Two shorter, overlapping COI amplicons (307 bp and 407 bp) were targeted, and contigs were assembled, and were aligned using codoncode aligner v8.0.2 (CodonCode Corporation). The barcode sequences, as well as photographs and metadata for specimens, were uploaded to the Barcode of Life Data System (BOLD) [19,20]. For species identification, BOLD used the BLAST algorithm [21] to identify the single base indel before aligning the protein translation through profile to a hidden Markov model of the COI protein [22].

A live, fully engorged nymph was collected from a migrating White-throated Sparrow, Zonotrichia albicollis, band number 2981-37767, on 02 May 2022 (Figure 1A). In the lab, the nymph likely failed to molt to due to an environmental contaminant in the food supply and/or drinking water. When the brownish nymph appeared to be dead, it was put in 94% ethyl alcohol for preservation.

Also, a live, fully engorged, ixodid nymph was collected from a migrating Magnolia Warbler, Dendroica magnolia, band number 2950-30680, on 19 May 2022 (Figure 1B). In the lab, the nymph successfully molted to a male in 31 d and, after the molt, this tick was held to sclerotized, and a microphotograph was taken.

Figure 1: A. White-throated Sparrow parasitized by a fully engorged Amblyomma species nymph.
B. Magnolia Warbler parasitized by a Amblyomma species nymph. White arrows point to nymphal ticks. Photos: Nancy Furber.

Without light-level geolocators, we were not able to track the movement (i.e., geographic location, flight pace) of the White-throated Sparrow and the Magnolia Warbler from the start of their flight path to their bird banding stopover.

Molecular identification

A full COI database search on the BOLD ID Engine returned a list of closest matches to the queries. BIOUG85238-H10 (Amblyomma maculatum) generated a sequence of 658 bp, and matched 100% with the A. maculatum amplicons stored in BOLD. Also, BIOUG85238-H11 generated a 407 bp sequence, and matched 100% with A. longirostre amplicons stored in BOLD. Voucher specimens of ticks collected in the present study have been deposited in the Centre for Biodiversity Genomics collection. Since we kept the A. longirostre and the A. maculatum ticks as voucher specimens, we did not test these ticks for pathogens.

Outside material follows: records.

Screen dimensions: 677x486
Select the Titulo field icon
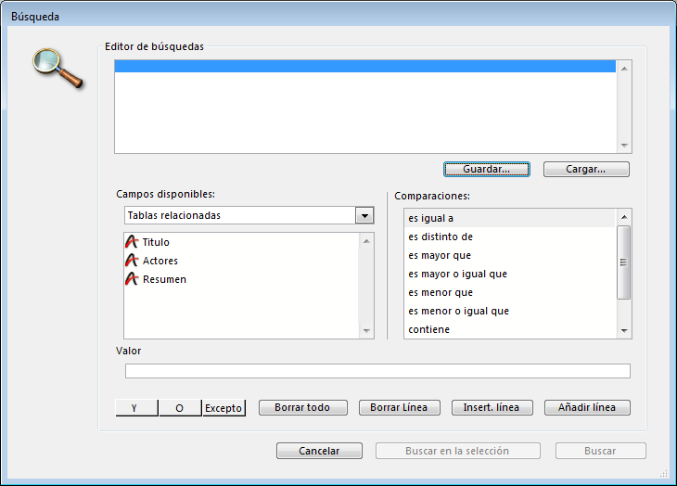point(131,242)
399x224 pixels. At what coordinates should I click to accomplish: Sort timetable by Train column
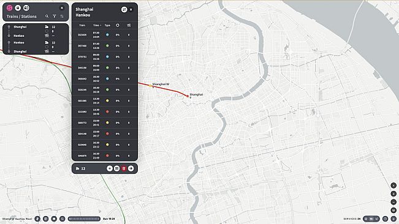82,25
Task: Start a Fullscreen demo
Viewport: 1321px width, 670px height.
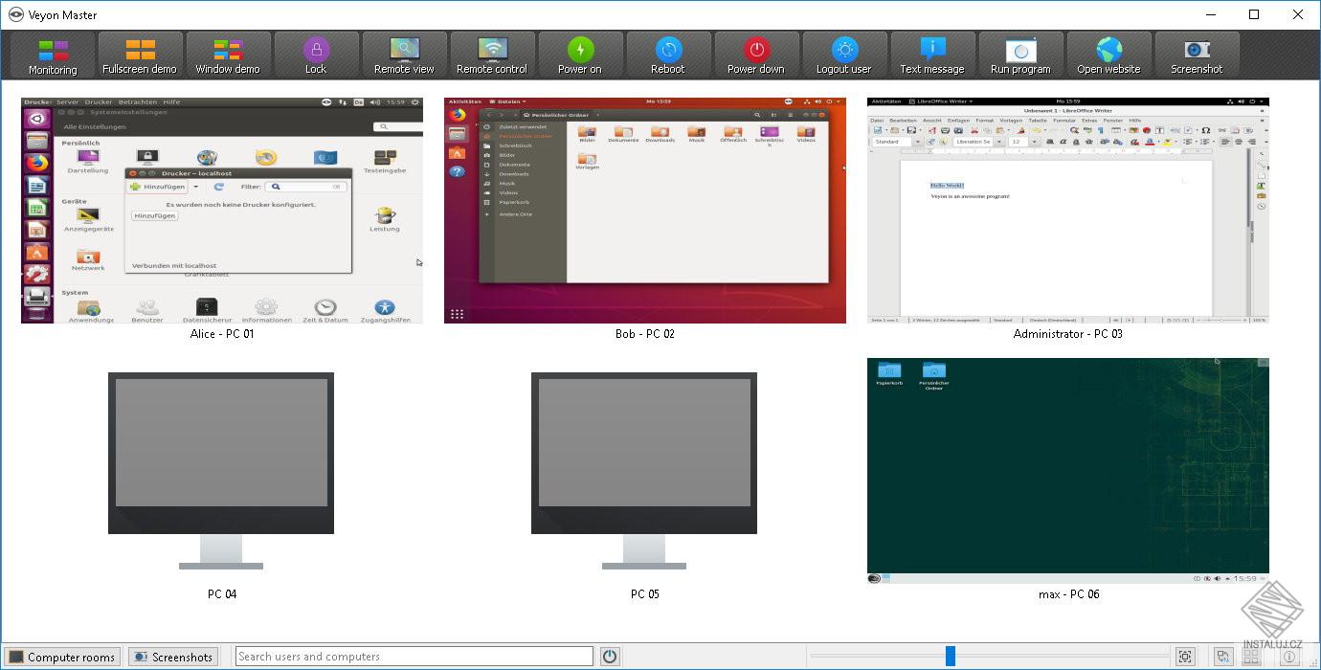Action: coord(140,56)

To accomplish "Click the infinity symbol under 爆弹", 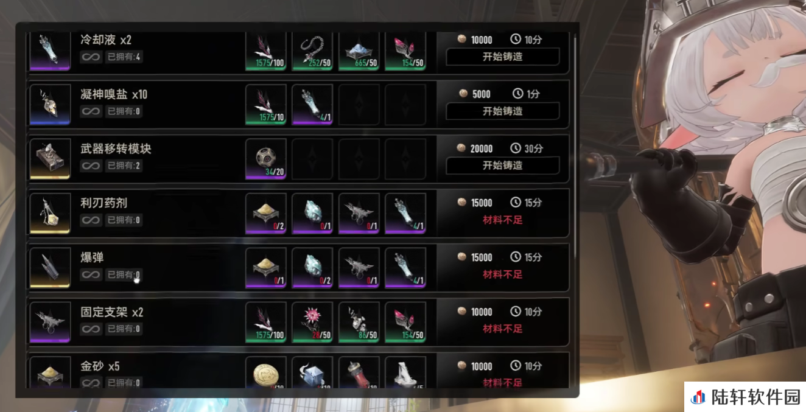I will pos(91,274).
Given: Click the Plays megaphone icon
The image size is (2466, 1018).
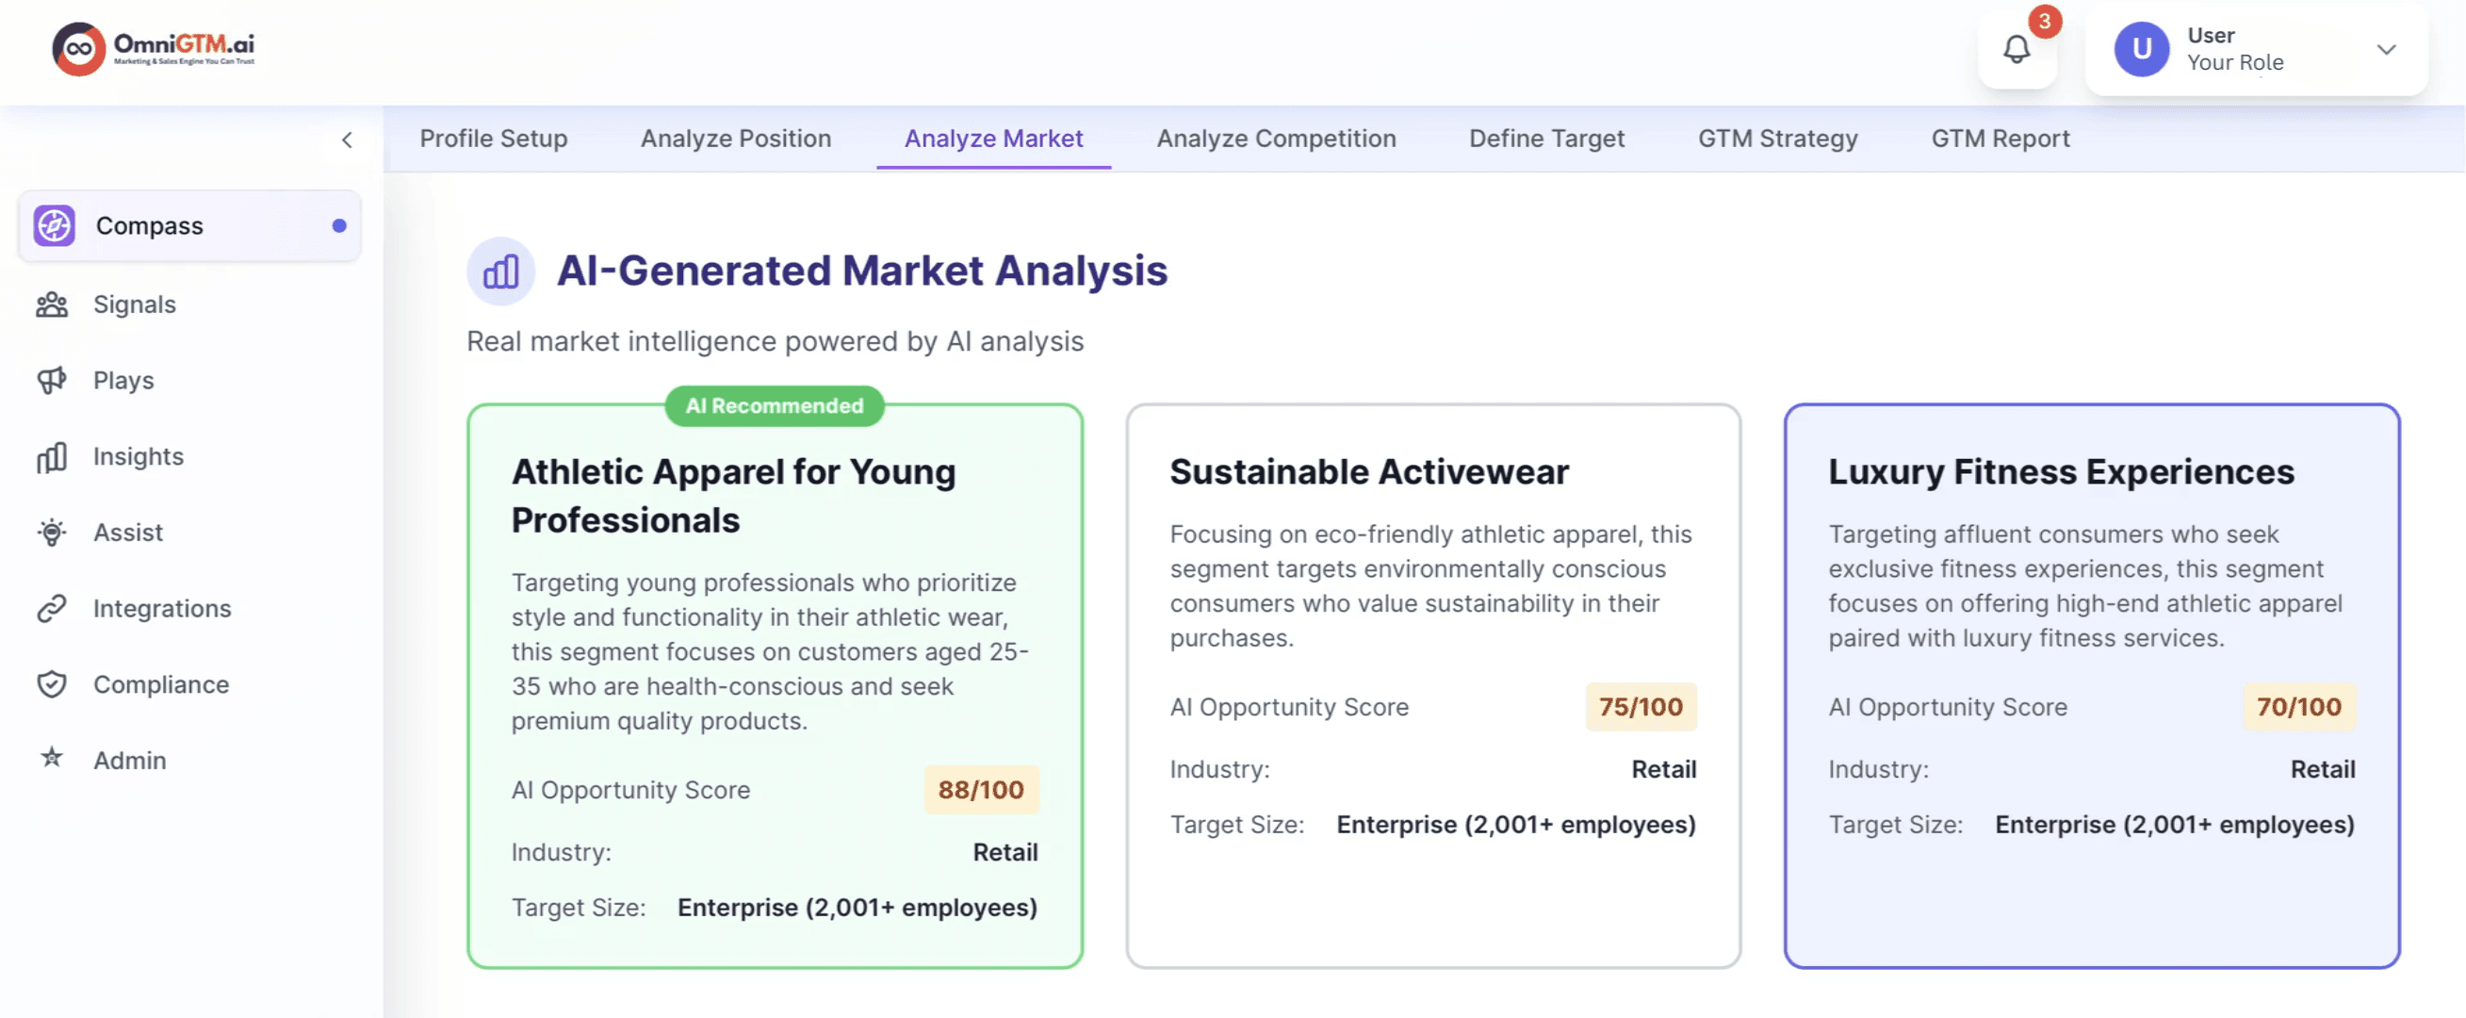Looking at the screenshot, I should 52,380.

In this study, we reiterated the fact that migratory songbirds transport ticks from southern latitudes into Canada during northbound spring migration. We successfully reared an Amblyomma maculatum nymph to an adult. Both Amblyomma ticks in the present study are known to carry pathogens that cause febrile illnesses in humans. In the tick identification laboratories, we used two techniques to identify ticks, namely allowing ticks to molt to adults and, likewise, using genomic molecular identification. We also wanted to assess what impact Amblyomma ticks might have on Canadian residents, especially those ticks transported by passerine migrants.

Flight path of host birds

Amblyomma maculatum has a distributional range encompassing the Caribbean Islands, countries and U.S. states bordering the Gulf of Mexico [23]. Together, both larvae and nymphs of A. maculatum parasitize southern temperate and neotropical songbirds during northward spring migration. These songbirds commonly head to the boreal forest (primary breeding area) that spans central Canada countrywide and, onward, into Alaska (Figure 2A). Biogeographically, the Magnolia Warbler, a ground-feeding passerine, has wintering grounds encompassing the Caribbean Islands, and southern Mexico to Panama.

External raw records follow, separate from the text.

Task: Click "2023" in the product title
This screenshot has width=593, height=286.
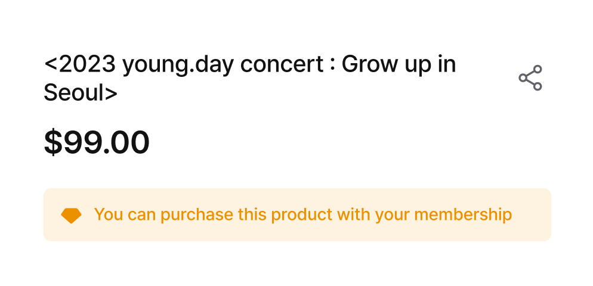Action: coord(87,64)
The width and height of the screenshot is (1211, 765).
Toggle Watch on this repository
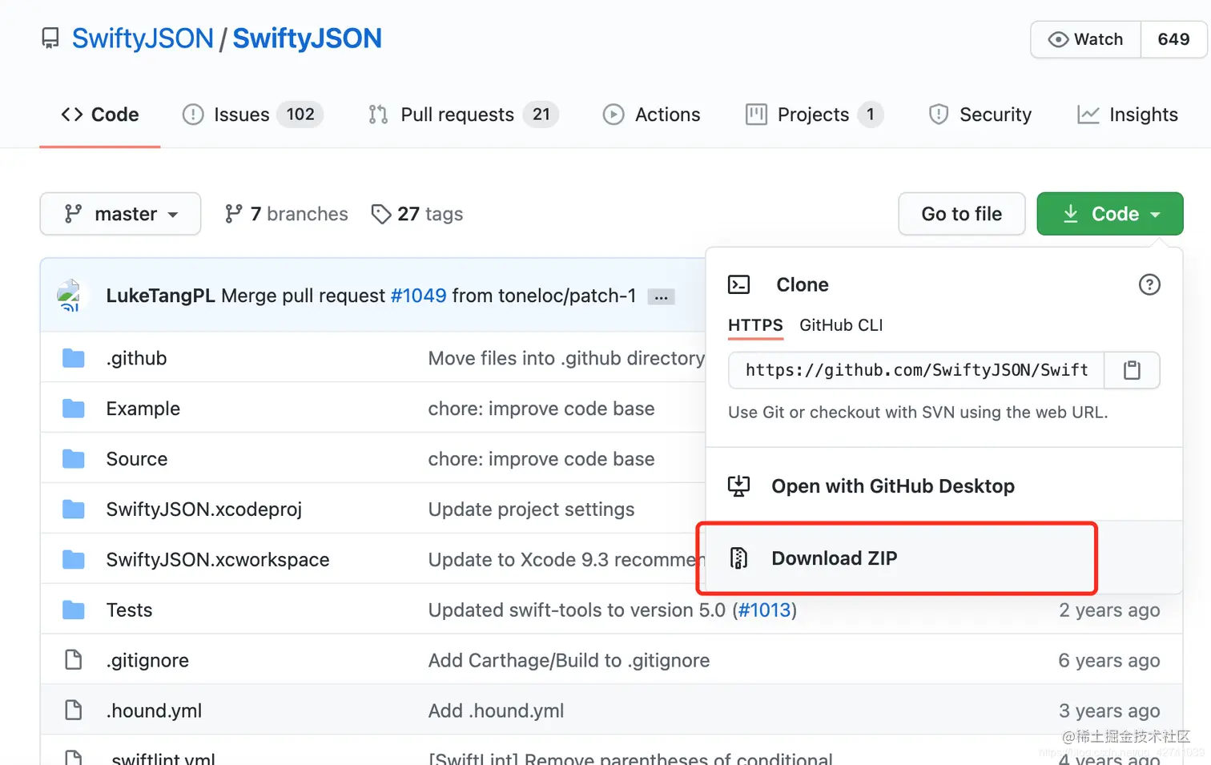[x=1086, y=39]
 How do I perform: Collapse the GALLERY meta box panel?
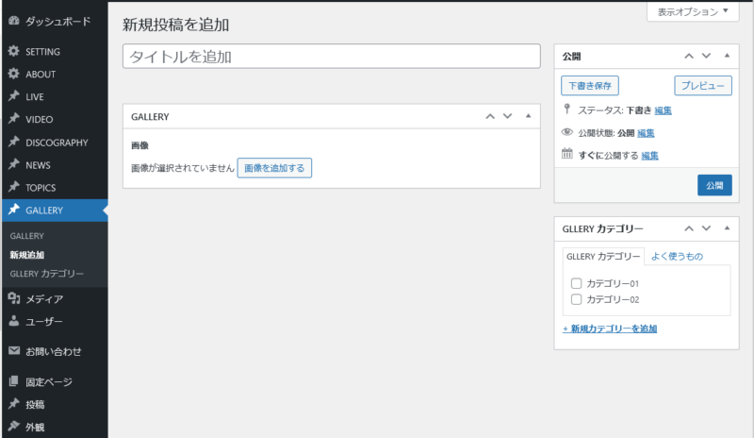(528, 116)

Figure 2: A. Amblyomma maculatum, male, dorsal view, following complete molt from nymph.
B. Amblyomma longirostre, nymph, dorsal view of gnathosoma. Photos: Jaclyn McKeown.

Amblyomma longirostre is a neotropical tick that is indigenous from Panama to southern Brazil and Argentina (Figure 2B) [5,12,24]. However, this tick species has been collected from birds throughout Mexico [4]. It is possible that the A. longirostre nymph in the present study was transported directly from the Mexico-United States border area by a White-throated Sparrow. However, it is more likely that the migratory flight path was a 2-step journey. First, a passerine migrant transported an A. longisrostre larva from South America to the southern U.S. states, and molted to a nymph via transstadial passage and, the following year, a White-throated Sparrow transported the nymph to Cayuga, Ontario.

Potential pathogens of Amblyomma species

Amblyomma longirostre larvae and nymphs parasitize passerines, but this tick species is not known to bite humans. Adults of this tick species feed primarily on porcupines (Coendou spp.) [12]. Although A. longirostre does not parasitize humans, Rickettsia amblyommatis (formerly R. amblyommii [25], a human pathogen, has been detected in A. longirostre [26]. Rickettsia amblyommatis, a gram-negative bacterium, which causes spotted fever group rickettsiosis, has been detected in several tick species. As an interconnecting link, other tick species (i.e., lone star tick) bite humans, and could transmit R. amblyommatis to humans.

Amblyomma maculatum larvae and nymphs bite humans and parasitize a diversity of passerines and small mammals. Adults commonly infest ruminants, mainly on the head and ears [2]. These adults can cause severe injury to the hide, often rendering the hides unusable. Secondary infections leave cattle predisposed to screwworm and severe dermatophilosis [2]. Notably, A. maculatum ticks harbor and transmit R. parkeri, a gram-negative, obligate, intracellular bacterium that causes Rickettsia parkeri rickettsiosis (a spotted fever group rickettsia disease). Historically, the first human case was reported in 2004 in Virginia, and the patient exhibited a fever, mild headache, malaise, diffuse myalgias and arthralgias, and multiple eschars on the lower extremities [27]. Both R. parkeri and R. rickettsii, which causes Rocky Mountain spotted fever, have different vectors, but have similar clinical symptoms, namely febrile, eschar-associated illness. In contrast, Rickettsia parkeri typically has an eschar (a crusty lesion), whereas R. rickettsii does not [28]. Also, since migratory songbirds transport A. americanum larvae and nymphs into Canada, and R. parkeri has been detected in A. americanum [29]. This tick species has the potential to transmit R. parkeri to vertebrates, including humans [30].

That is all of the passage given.